Scientific Findings from the
Southern Oxidants Study (SOS)

[a pdf version of this document is available under Publications]


During the first ten years of the SOS program, the major focus in research was on regional oxidant (especially ozone) pollution and the earliest objectives were to identify ozone-related chemical and meteorological factors that were unique to the SOS region – such as the large quantities of biogenic VOC emissions, greater frequencies of air stagnation days, and abundant NOx-producing lightning strikes during summer thunderstorms. As the SOS program matured, however, the focus broadened to include both ozone and particulate matter (especially PM2.5) pollution and more emphasis on quantitative comparisons regarding ozone and PM pollutant exposures with those in other regions of the US, Canada, and Mexico.

Thus, some of the research studies within SOS were designed to:

  1. Identify and quantify many of the unique natural processes (including plant physiological and ecological processes, topographic features, and meteorological and climatological processes) that influence the formation and accumulation of ozone, other photochemical oxidants, and particulate matter (especially PM2.5) pollution in the SOS region;
  2. Identify and quantify some of the unique changes in human activities (agricultural, forestry, industrial, commercial development, and both demographic and land-use patterns) that influence ozone and PM exposures in the SOS region; and
  3. Compare and contrast these natural processes in the atmosphere and human activities in the SOS region with those in other regions of the United States, Canada, and Mexico – especially with regard to development of optimal management strategies and tactics for efficient and cost-effective control of the accumulation of ozone, PM, and/or regional haze.
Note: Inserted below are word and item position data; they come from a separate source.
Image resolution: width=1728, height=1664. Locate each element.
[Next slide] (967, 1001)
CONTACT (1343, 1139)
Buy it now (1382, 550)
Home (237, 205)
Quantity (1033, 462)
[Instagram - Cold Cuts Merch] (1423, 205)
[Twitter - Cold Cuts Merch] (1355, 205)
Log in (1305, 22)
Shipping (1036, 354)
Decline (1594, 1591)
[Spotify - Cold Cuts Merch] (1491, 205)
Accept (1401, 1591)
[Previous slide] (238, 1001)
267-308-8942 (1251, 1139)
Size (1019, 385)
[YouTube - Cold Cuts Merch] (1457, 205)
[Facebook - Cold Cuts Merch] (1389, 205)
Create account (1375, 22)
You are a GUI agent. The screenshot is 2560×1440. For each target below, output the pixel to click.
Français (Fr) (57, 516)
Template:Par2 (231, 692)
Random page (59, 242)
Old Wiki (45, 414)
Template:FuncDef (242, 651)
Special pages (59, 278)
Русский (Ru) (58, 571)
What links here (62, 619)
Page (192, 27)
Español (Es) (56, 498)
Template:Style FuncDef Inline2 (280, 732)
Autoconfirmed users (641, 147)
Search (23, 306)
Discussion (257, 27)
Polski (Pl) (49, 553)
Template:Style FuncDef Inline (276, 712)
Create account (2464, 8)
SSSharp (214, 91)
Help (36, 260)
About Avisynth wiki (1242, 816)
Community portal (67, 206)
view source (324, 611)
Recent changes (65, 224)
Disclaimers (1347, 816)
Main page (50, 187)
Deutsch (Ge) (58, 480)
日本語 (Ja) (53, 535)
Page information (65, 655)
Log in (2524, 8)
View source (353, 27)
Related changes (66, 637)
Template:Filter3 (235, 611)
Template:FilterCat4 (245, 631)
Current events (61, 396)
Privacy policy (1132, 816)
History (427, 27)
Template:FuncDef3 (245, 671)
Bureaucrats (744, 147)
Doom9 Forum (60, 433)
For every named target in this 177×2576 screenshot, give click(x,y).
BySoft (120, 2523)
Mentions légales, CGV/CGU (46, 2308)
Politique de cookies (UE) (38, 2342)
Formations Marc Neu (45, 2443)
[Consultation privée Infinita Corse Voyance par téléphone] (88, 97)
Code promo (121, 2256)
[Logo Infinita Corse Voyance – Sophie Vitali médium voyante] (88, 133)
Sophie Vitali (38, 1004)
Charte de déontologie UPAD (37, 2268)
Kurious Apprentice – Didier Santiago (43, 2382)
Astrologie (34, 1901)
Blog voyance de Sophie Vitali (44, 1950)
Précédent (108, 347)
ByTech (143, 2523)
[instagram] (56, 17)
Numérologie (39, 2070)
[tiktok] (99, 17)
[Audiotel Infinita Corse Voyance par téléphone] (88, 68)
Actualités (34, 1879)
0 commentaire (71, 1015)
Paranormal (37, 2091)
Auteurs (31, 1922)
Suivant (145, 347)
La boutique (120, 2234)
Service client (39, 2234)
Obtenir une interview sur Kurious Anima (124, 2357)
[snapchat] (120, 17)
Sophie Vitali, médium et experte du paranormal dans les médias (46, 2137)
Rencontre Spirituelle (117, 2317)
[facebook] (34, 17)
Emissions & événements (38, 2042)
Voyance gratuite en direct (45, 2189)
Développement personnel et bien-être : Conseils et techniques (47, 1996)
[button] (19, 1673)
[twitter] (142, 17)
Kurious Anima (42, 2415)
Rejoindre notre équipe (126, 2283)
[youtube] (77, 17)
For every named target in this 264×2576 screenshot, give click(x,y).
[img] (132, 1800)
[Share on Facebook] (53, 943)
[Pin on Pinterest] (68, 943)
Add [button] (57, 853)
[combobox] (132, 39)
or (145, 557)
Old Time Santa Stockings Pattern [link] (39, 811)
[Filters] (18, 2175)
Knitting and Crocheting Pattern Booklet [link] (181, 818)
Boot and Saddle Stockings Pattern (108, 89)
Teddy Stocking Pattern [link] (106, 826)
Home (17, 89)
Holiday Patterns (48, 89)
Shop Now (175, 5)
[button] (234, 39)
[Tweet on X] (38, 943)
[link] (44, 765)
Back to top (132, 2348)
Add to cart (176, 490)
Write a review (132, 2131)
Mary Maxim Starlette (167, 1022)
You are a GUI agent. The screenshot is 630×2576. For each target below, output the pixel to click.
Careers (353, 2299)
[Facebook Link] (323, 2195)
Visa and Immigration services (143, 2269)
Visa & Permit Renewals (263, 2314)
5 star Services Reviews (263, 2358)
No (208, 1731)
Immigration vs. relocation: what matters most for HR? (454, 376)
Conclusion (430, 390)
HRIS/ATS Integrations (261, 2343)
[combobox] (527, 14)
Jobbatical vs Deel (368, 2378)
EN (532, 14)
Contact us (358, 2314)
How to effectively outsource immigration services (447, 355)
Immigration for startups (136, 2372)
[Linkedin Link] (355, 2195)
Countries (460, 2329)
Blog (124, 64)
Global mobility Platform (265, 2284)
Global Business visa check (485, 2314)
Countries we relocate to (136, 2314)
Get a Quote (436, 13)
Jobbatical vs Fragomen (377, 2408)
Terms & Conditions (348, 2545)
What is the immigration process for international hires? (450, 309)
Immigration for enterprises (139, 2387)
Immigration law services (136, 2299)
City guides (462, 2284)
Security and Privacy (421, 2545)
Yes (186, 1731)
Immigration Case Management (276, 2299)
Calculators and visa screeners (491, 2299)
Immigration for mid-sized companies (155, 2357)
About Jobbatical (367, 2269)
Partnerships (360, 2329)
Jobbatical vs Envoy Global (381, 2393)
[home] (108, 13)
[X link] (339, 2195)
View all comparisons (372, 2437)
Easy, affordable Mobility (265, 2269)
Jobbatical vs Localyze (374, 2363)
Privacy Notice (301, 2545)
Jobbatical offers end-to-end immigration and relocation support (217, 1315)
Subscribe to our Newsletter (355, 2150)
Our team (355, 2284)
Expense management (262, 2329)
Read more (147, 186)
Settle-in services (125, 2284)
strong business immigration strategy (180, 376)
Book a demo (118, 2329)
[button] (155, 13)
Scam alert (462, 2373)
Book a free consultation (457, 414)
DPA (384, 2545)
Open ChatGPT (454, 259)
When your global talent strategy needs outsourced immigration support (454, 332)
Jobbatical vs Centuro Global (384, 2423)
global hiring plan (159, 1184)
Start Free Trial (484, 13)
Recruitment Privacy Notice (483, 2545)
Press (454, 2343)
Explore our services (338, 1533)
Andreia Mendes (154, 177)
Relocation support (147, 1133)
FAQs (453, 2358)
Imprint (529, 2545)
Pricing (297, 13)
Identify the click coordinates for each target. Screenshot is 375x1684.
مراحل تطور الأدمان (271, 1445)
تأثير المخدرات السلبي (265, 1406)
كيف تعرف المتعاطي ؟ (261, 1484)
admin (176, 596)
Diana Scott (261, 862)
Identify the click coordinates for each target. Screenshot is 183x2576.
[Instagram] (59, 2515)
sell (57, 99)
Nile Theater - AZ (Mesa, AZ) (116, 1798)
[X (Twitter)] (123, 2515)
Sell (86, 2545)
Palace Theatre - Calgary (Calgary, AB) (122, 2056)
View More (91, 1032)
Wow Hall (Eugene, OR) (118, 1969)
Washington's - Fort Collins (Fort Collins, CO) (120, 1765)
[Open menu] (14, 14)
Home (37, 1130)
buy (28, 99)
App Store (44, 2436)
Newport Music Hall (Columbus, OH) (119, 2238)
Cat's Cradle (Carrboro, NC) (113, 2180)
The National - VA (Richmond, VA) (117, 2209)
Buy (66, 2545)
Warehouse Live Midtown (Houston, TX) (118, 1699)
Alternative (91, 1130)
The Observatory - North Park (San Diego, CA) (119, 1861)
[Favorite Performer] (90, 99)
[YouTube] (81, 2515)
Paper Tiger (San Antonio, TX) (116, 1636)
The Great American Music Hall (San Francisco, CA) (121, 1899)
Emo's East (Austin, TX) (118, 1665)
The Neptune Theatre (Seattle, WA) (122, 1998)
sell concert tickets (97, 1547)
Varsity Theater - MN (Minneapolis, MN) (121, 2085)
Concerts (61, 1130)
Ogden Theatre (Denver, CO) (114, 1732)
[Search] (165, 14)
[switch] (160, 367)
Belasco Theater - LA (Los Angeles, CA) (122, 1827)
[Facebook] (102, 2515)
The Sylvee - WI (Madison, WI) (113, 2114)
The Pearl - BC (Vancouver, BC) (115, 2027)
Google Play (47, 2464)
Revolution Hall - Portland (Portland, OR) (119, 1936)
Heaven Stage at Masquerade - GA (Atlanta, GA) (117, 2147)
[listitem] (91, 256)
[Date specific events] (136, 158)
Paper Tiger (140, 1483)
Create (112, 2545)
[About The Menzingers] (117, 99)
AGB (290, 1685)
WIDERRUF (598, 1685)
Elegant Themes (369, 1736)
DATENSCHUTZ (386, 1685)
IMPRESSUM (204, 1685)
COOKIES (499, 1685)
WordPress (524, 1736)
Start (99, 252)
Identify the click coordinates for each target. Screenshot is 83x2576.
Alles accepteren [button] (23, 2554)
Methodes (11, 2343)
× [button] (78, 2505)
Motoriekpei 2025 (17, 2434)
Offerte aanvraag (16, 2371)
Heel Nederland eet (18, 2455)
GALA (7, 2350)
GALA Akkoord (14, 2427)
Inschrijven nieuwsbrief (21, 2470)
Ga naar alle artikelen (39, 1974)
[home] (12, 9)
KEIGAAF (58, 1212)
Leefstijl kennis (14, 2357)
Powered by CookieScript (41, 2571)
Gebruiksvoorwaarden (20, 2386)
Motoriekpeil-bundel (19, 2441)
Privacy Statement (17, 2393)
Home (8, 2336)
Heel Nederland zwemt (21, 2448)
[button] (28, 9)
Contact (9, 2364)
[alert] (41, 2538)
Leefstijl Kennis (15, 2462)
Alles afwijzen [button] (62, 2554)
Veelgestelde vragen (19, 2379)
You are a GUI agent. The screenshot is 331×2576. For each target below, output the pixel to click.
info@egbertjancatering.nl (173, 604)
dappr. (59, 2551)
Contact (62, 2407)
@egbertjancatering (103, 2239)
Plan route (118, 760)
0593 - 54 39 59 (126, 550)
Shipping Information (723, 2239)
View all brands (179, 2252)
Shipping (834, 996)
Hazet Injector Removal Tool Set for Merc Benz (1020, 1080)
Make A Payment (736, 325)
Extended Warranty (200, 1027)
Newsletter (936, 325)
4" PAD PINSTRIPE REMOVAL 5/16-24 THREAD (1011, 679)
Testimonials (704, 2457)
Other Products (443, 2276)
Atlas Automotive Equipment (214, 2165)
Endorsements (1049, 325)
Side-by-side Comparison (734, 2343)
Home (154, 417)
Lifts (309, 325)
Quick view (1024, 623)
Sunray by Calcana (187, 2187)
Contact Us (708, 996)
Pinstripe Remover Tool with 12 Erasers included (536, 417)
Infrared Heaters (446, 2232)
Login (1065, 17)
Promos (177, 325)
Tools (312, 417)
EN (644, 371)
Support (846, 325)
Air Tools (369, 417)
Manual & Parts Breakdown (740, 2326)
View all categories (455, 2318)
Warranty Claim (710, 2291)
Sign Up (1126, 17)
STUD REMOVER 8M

From the standpoint of ozone and PM management, it is very important to recognize the differences between ozone formation and ozone accumulation. The air concentration of ozone at a given location near the ground is the net result of the following six different processes in the atmosphere above that location:

  1. The rate of ozone formation from chemical precursors emitted at or transported into that location,
  2. The rate of ozone destruction by chemical reactions in the same air parcel,
  3. The rate of vertical transport of ozone from the stratosphere (or from an ozone reservoir aloft, within the atmosphere) to ground level at that location,
  4. The rate of horizontal transport of ozone from up-wind sources,
  5. The rate of atmospheric deposition of ozone from the air to vegetation or other surfaces exposed to the air at that location, and
  6. The rate of ozone atmospheric dispersion and dilution as a result of mixing with cleaner air during advection or when the height of the planetary boundary layer rises.

In essence, the air concentration of ozone is a kind of “algebraic sum" of all six of these processes:

  1. increasing (+) if the ozone formation rate is high,
  2. decreasing (-) if the ozone destruction rate is high,
  3. increasing (+) if the rate of vertical transport of ozone is high,
  4. decreasing (-) if the rate of horizontal transport of ozone is high,
  5. decreasing (-) if the ozone deposition rate is high, and
  6. decreasing (-) if the ozone dispersion (dilution) and/or advection rates are high.

The National Ambient Air Quality Standards (NAAQS) for ozone and PM are based on maximum air concentrations that are allowed to accumulate at ground level in the atmosphere at any given urban, suburban, rural, or remote location within a certain well-defined period of time. For example, the recently promulgated "8-hour NAAQS" for ozone requires that air concentrations of ozone be maintained below an average of 80 ppm over any eight-hour period on all but two allowable days during any three-year period.